November 1934: Die Gestapo Köln berichtet für den Regierungsbezirk Köln
"Das Leben in der jüdischen Gemeinschaft beschränkt sich nach wie vor auf geschlossene Veranstaltungen, meist Konzerte und Theatervorstellungen. In öffentlichen Lokalen sind die Juden kaum wahrzunehmen. Lediglich zwei Cafés haben vorwiegend jüdische Besucher. Die üblichen Versammlungen der jüdischen Vereine verliefen ohne jede Störung.
Die jüdischen Logen kämpfen mit grossen finanziellen Schwierigkeiten. Es steht zu erwarten, dass demnächst nur noch eine Loge jüdischen Rituals vorhanden sein wird. Aus der Judenschaft sind in letzter Zelt mehrfach Klagen über erneut aufgetretene Boykottmassnahmen gegen ihre Geschäfte und Klagen über den Verkauf der Zeitung „Der Stürmer“ laut geworden. Die Juden fühlen sich dadurch beleidigt, dass diese Zeitung mit der Aufforderung „Kauft nicht bei Juden! Wer bei Juden kauft, ist ein Volksverräter!“ laut in der Öffentlichkeit angepriesen wird.
In Kerpen (Landkreis Bergheim) wurden in der Nacht vom 11. zum 12.11.1934 einigen Juden die Fensterscheiben eingeworfen; auch wurden drohende Äusserungen ausgestossen. In der Nacht vom 20. zum 21.11. ds. Js. wurden einige jüdische Häuser mit folgenden Schlagzeilen bemalt: „Schlagt den Juden die Fensterscheiben ein“, „Rache, Rache!“, „Hier wohnt ein Jude“, „Du verdammter Jude gehörst nach Kalmut“, „Kauft nicht bei Juden!“. Dabei hat auch das Haus eines Juden, der niederländischer Staatsangehöriger ist und in Holland wohnt, beschmiert worden. Die Täter konnten nicht ermittelt werden. Die polizeiliche Entfernung der Aufschriften wurde angeordnet. Die verschärfte Einstellung der Bevölkerung gegen die Juden in Kerpen ist vor allem auf ein in letzter Zeit bemerktes herausforderndes Benehmen der dort ansässigen zahlreichen Juden zurückzuführen.
Im Landkreis Köln wurden vereinzelt Schilder mit der Aufschrift „Juden unerwünscht“ angebracht.

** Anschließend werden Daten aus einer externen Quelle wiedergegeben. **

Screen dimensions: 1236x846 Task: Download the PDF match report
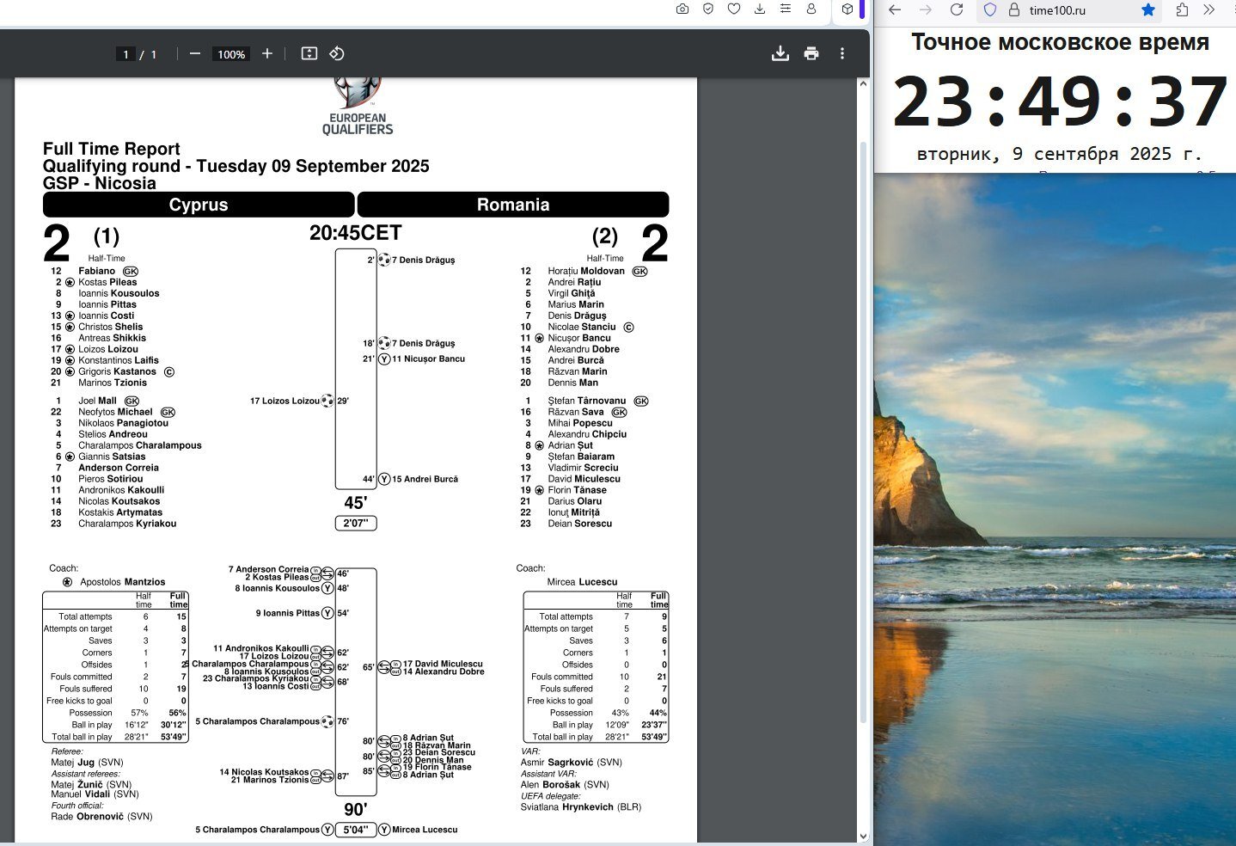(x=780, y=53)
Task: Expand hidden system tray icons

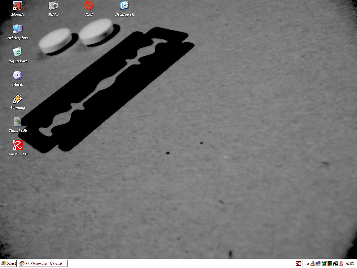Action: tap(308, 264)
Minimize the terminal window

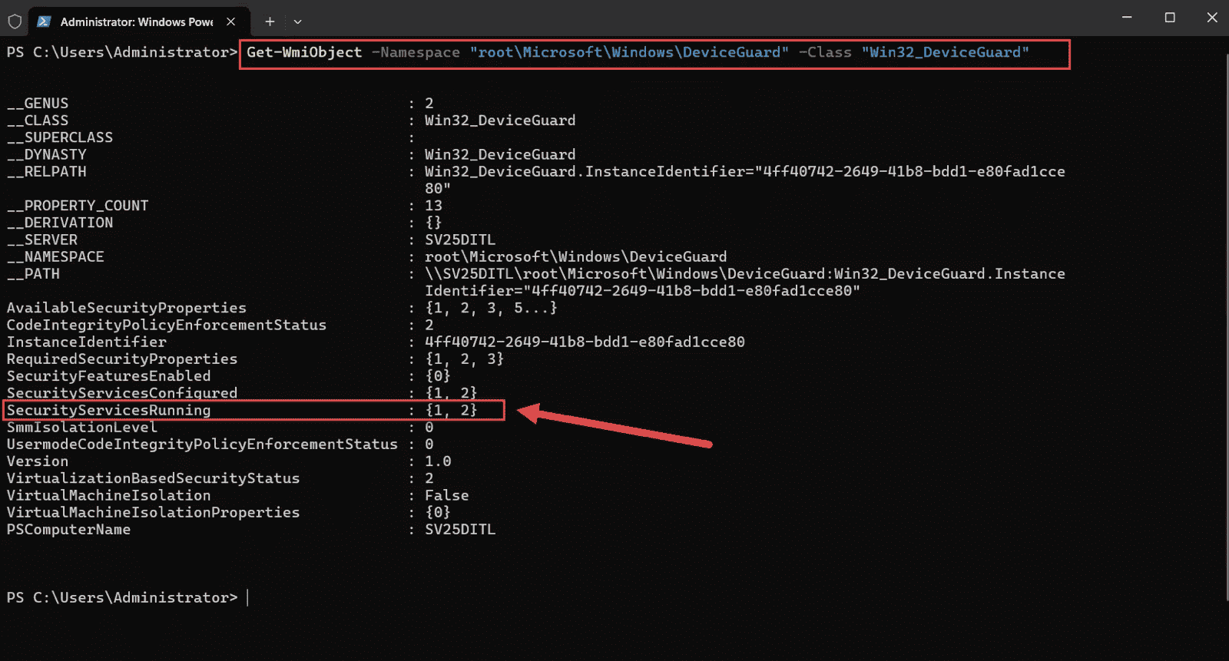(x=1127, y=18)
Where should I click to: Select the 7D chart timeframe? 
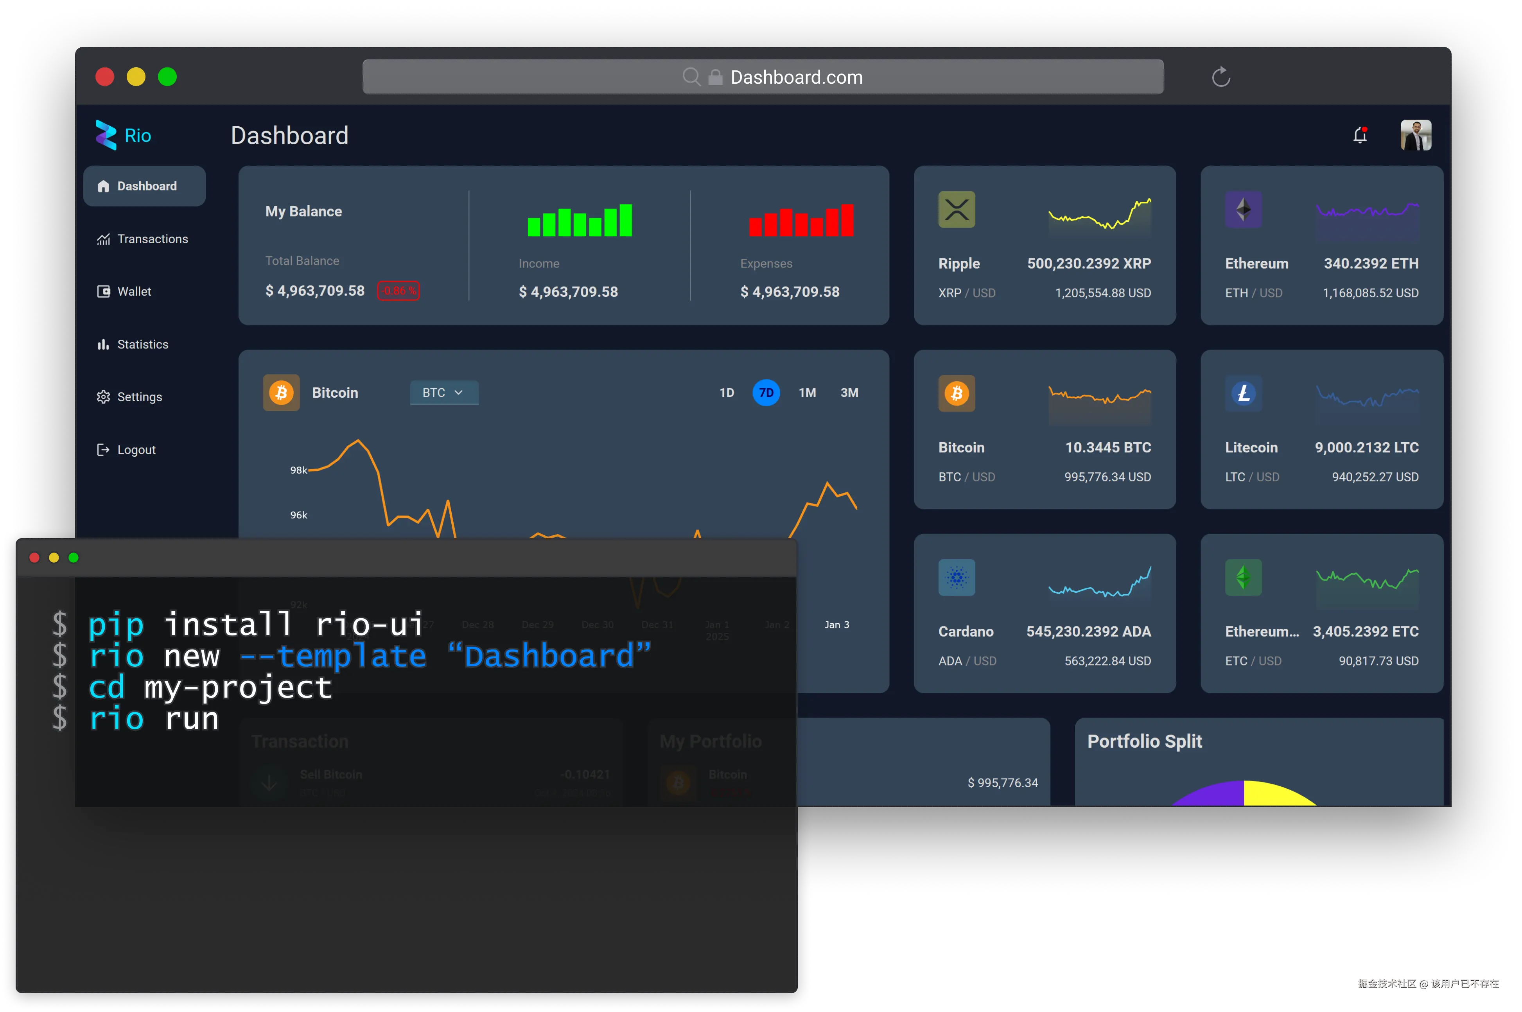766,392
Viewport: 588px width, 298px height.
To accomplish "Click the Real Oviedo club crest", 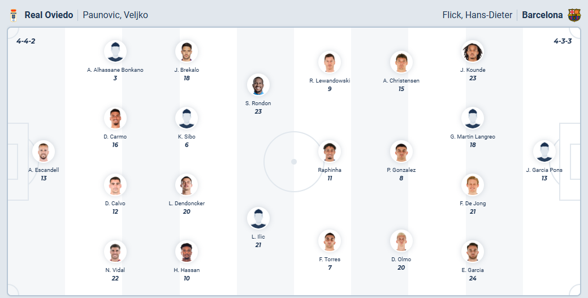I will click(x=14, y=15).
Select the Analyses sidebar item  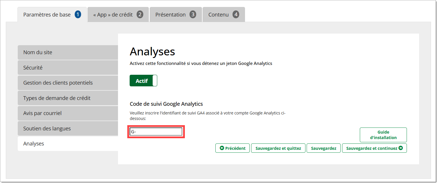coord(68,144)
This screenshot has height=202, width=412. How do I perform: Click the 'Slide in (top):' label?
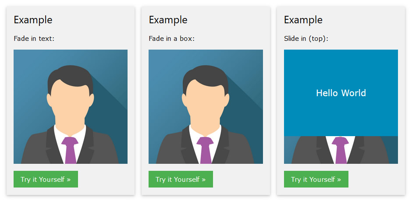306,39
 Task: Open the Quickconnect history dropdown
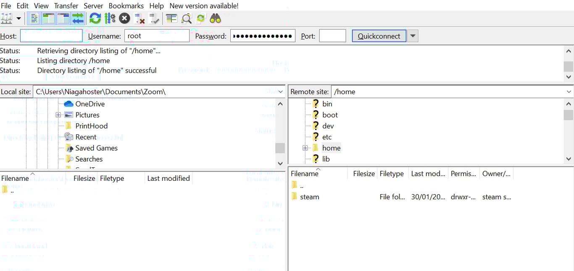(x=412, y=36)
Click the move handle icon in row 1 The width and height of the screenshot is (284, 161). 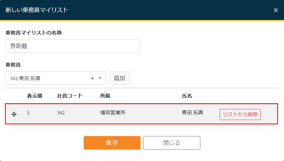tap(14, 114)

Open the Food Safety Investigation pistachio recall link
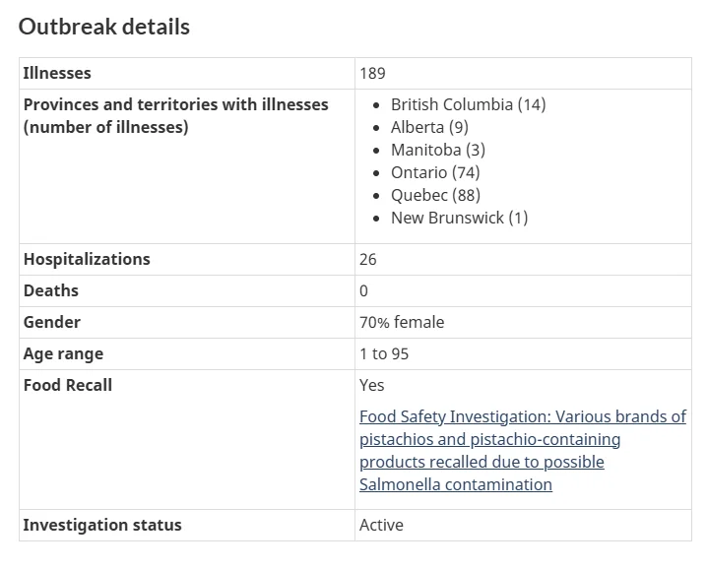click(x=523, y=451)
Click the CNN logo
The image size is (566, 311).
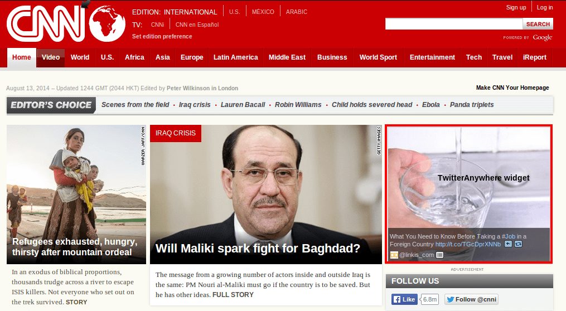click(x=46, y=23)
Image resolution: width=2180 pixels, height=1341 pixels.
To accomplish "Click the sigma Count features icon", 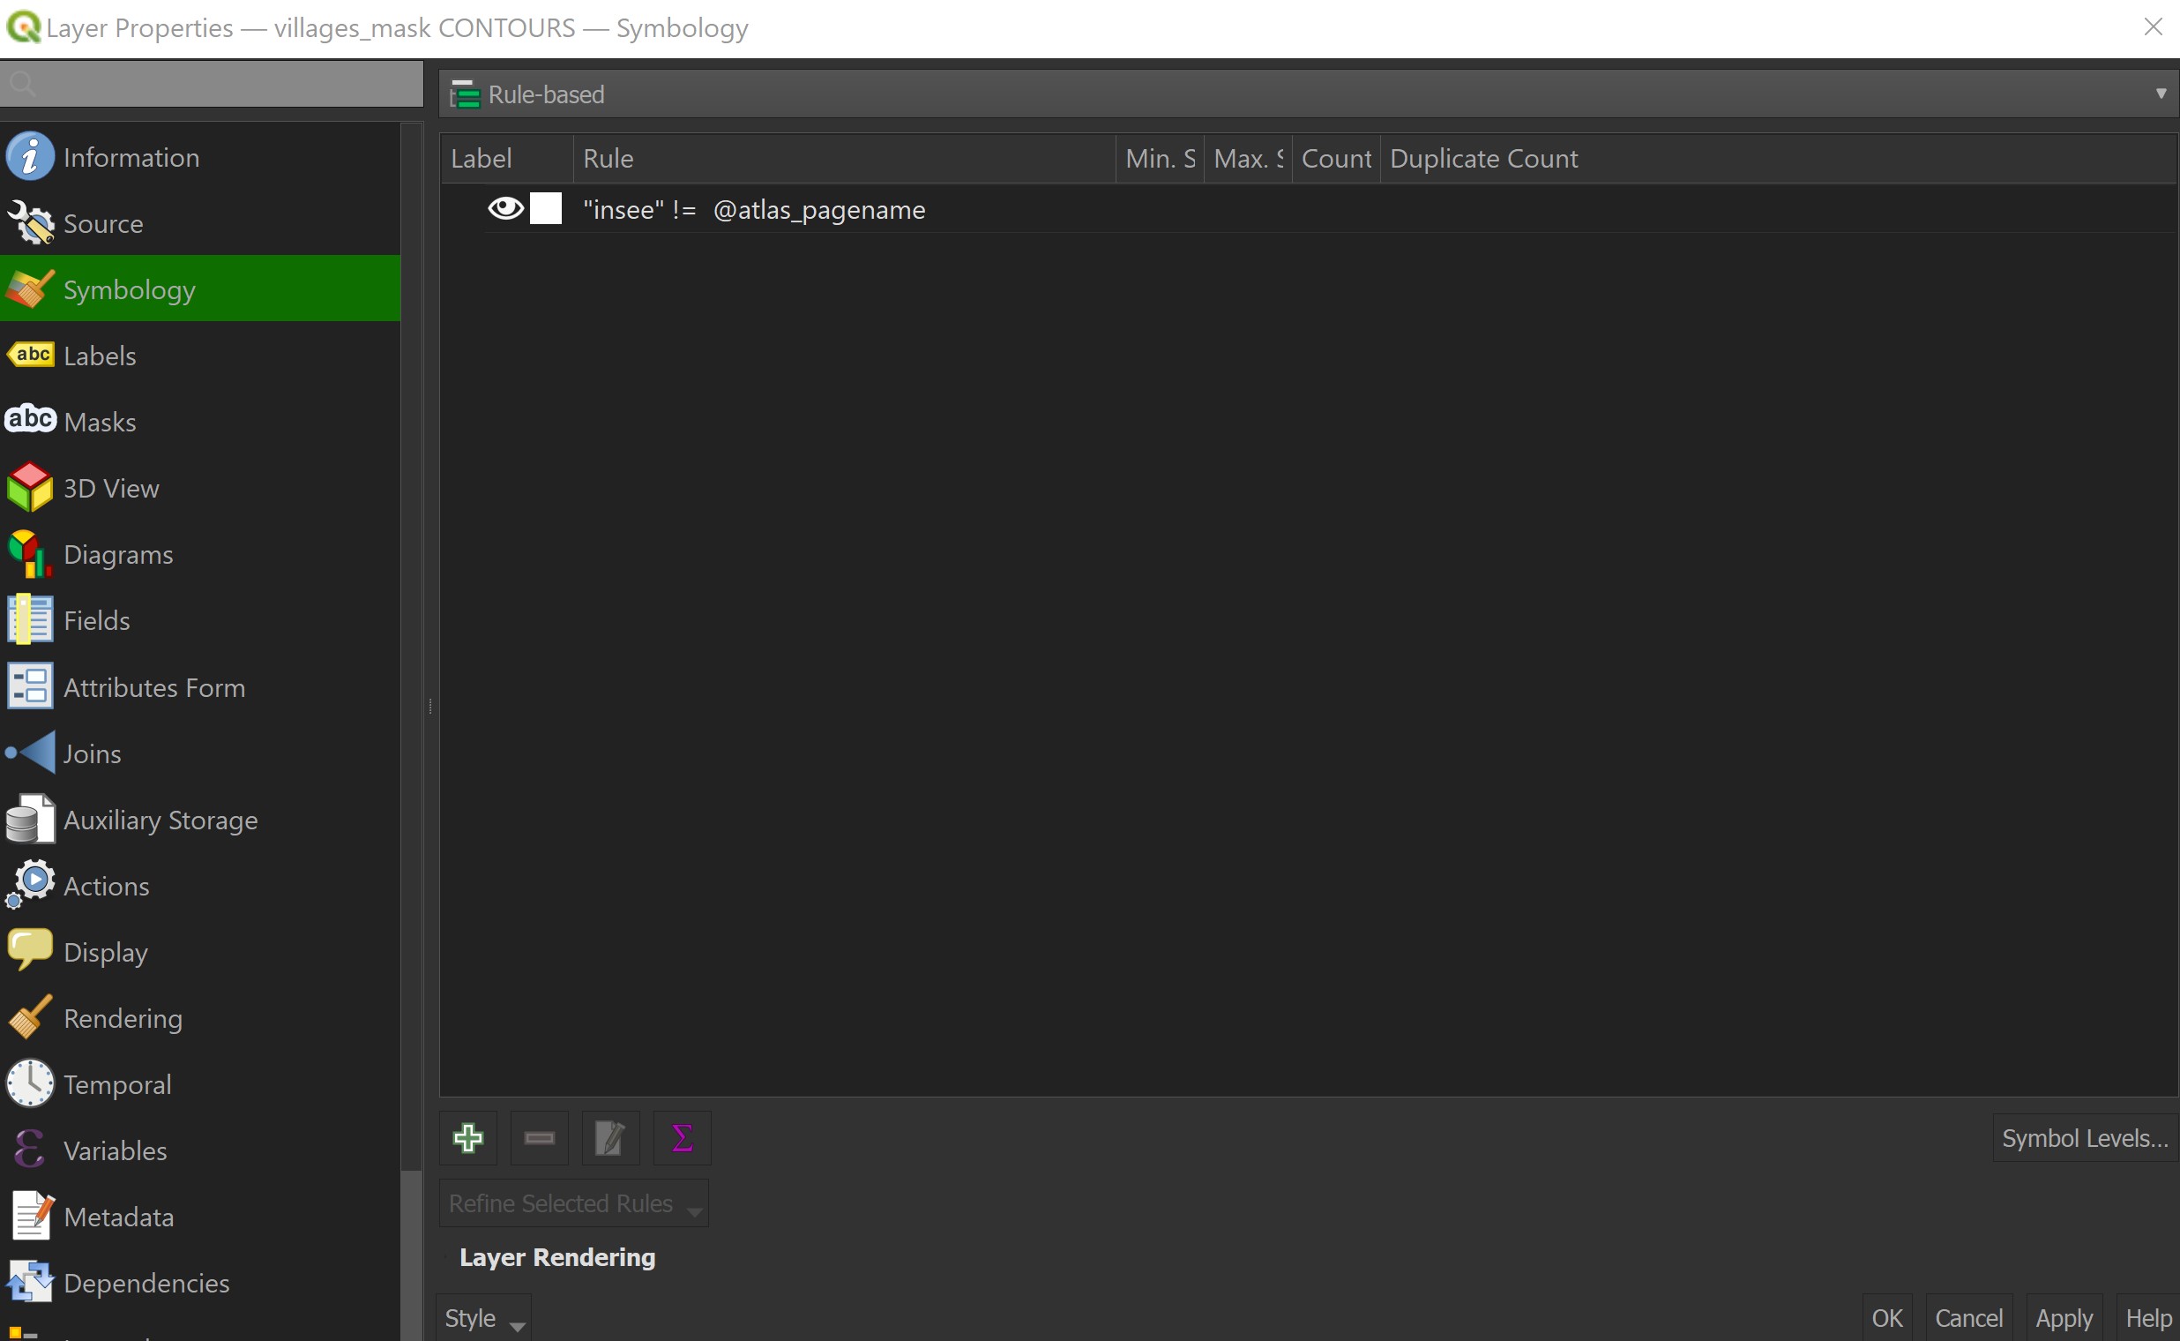I will coord(682,1138).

Es ist bemerkenswert, dass sich in den Kreisen der Metzger infolge gewisser Schwierigkeiten, die sich im Betriebe des Schlachthofes in Köln und in der Versorgung der Metzger mit Schlachtvieh ergaben, ein gewisser Unmut über „weisse Juden“ breit gemacht hat, von denen die Metzger behaupten, dass sie teilweise noch unredlicher seien als die früheren jüdischen Viehhändler."